Team memberships can be sourced from Azure AD or Okta SAML assertion files, either instead of or in combination with existing API-driven workflows and manual configuration. Second, our enhanced Attribute-Driven Access Control enables you to delegate team-based access to individual resources within Datadog. For example, you can assign edit permissions for any dashboard based on team membership. Finally, our enhanced Team Page makes it easier to grasp the membership and key resources of each team at a glance, enhancing visibility and transparency throughout your organization and enabling new hires to quickly get up to speed. These new capabilities are currently available in Preview—you can fill out this form to request access. To learn more about Datadog Teams, see our blog post or check out our documentation.
Ambassador program
Datadog is thrilled to announce the Datadog Ambassadors program, an initiative that aims to recognize and highlight individuals around the world who have significantly contributed to the Datadog community. Datadog Ambassadors are exceptional professionals who have shared their deep technical insights and creative solutions through blog posts, custom integrations, open-source software, and more. Selected based on their personal contributions and achievements, prospective Ambassadors can be nominated by Datadog employees or, eventually, by current Ambassadors. The annual membership comes with rich benefits, such as a trip to DASH, unique merchandise, and complimentary Datadog Certification exams. Datadog is excited to work with our inaugural group of eight Ambassadors as we continue to build a helpful and welcoming professional community focused on sharing knowledge.

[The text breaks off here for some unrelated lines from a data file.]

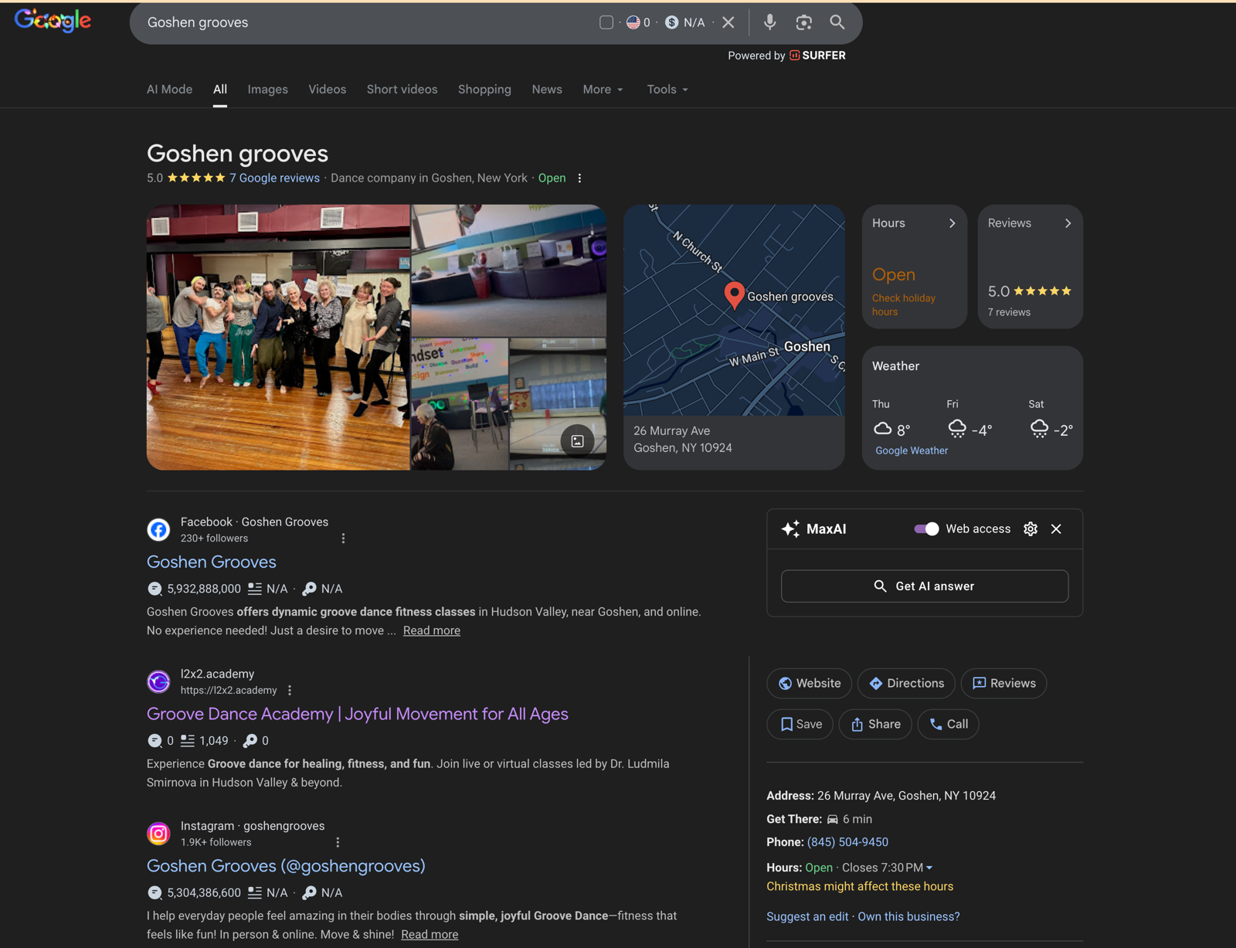
Task: Expand hours next to Closes 7:30 PM
Action: click(x=929, y=868)

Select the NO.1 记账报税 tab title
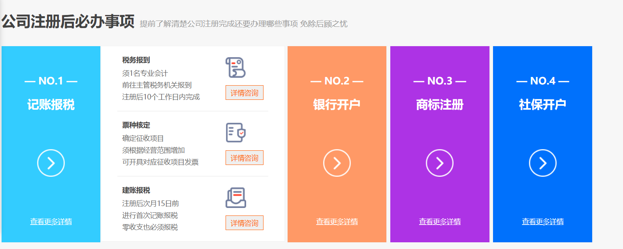click(x=51, y=105)
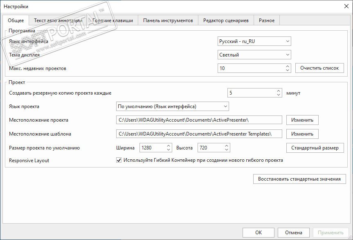Click Восстановить стандартные значения button
This screenshot has width=353, height=240.
299,179
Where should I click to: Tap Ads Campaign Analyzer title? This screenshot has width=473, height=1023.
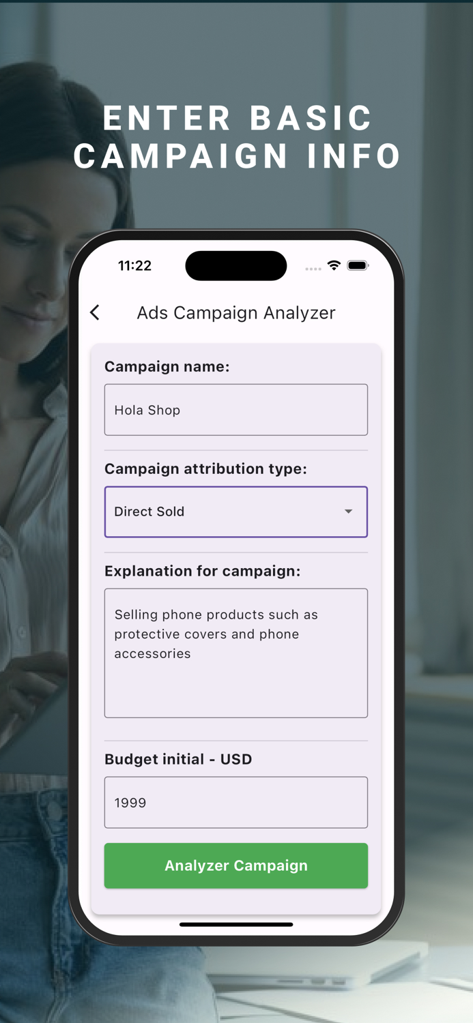point(235,312)
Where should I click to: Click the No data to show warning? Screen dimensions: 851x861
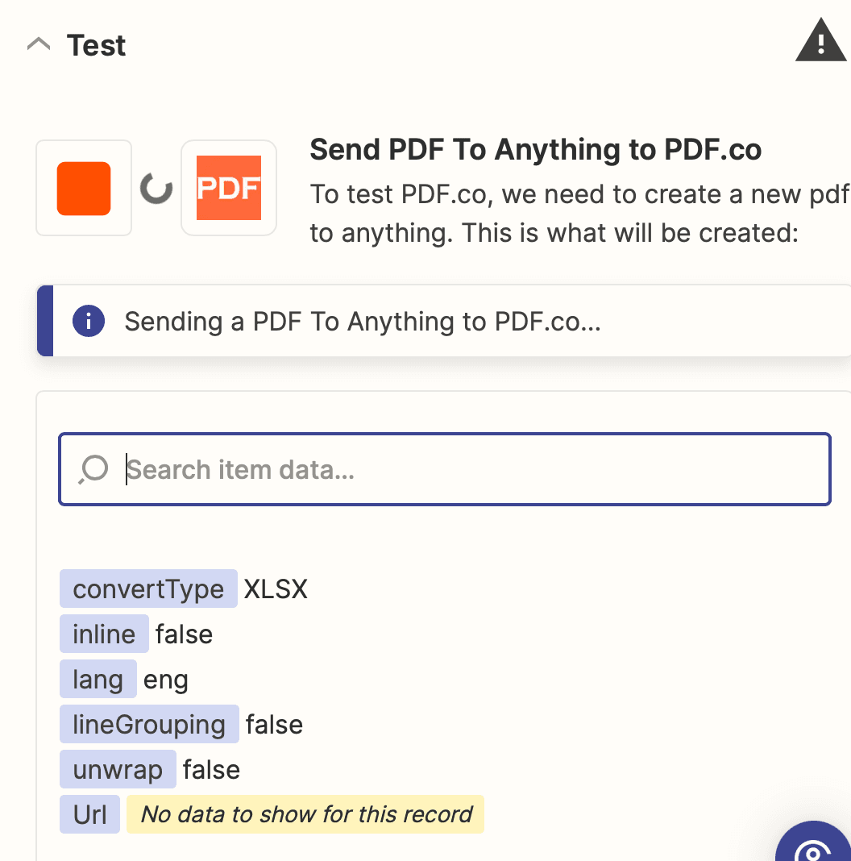(x=305, y=814)
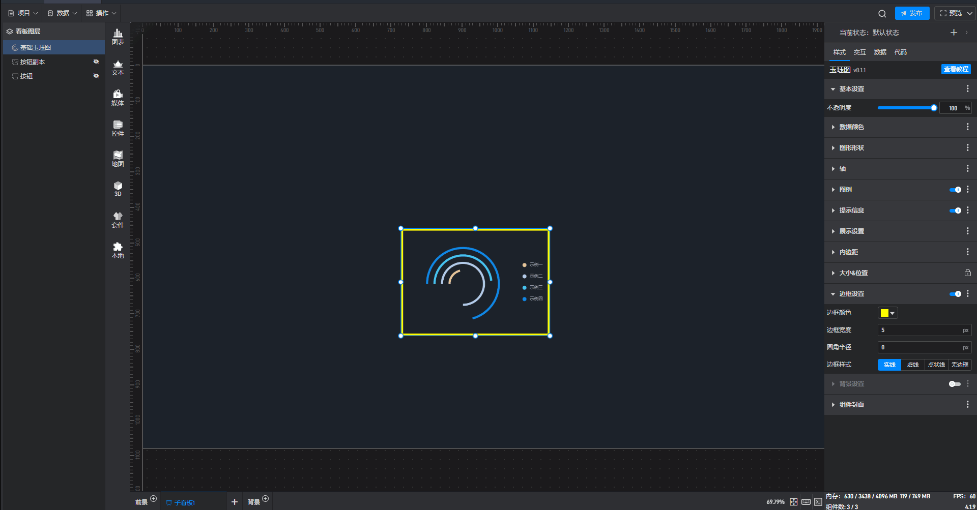Expand the 数据颜色 section
The width and height of the screenshot is (977, 510).
tap(851, 127)
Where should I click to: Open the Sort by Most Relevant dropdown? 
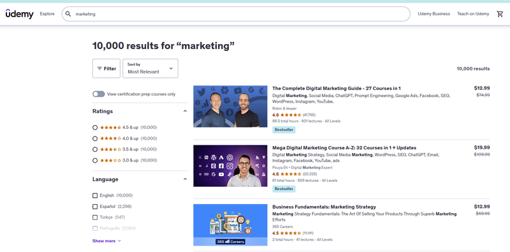pyautogui.click(x=150, y=68)
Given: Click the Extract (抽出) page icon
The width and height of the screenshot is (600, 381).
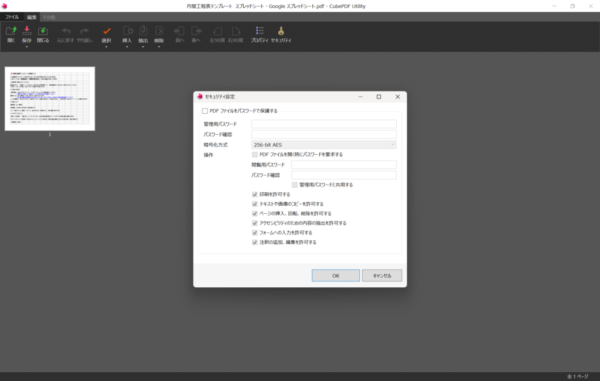Looking at the screenshot, I should (x=143, y=31).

To learn more about our first eight Datadog Ambassadors and the Datadog Ambassador program in general, you can read our blog post on this topic.
End-to-end security for all
Protect against IAM-based attacks with Datadog CIEM
Identity and access management (IAM) is a crucial part of securing rapidly growing cloud environments. However, when teams provision resources, identities, and workloads quickly, it can be difficult to keep track of numerous direct and indirect permissions. That’s why it’s critical to keep your IAM configurations up to date to safeguard against any IAM-based attacks.
Datadog Cloud Infrastructure Entitlement Management (CIEM) enables you to continuously discover and address identity risks—such as permission gaps and administrative privileges—and reduce their blast radius before a threat actor can exploit them. You can address one identity risk at a time by grouping all resources—roles, policies, and groups—that carry that risk. Or, you can methodically review your resources and all of their associated identity risks. And to help you remediate any issues, Datadog CIEM also provides the necessary context for investigations and enables you to pivot directly to your AWS console to update your IAM configurations. Check out our blog to learn more.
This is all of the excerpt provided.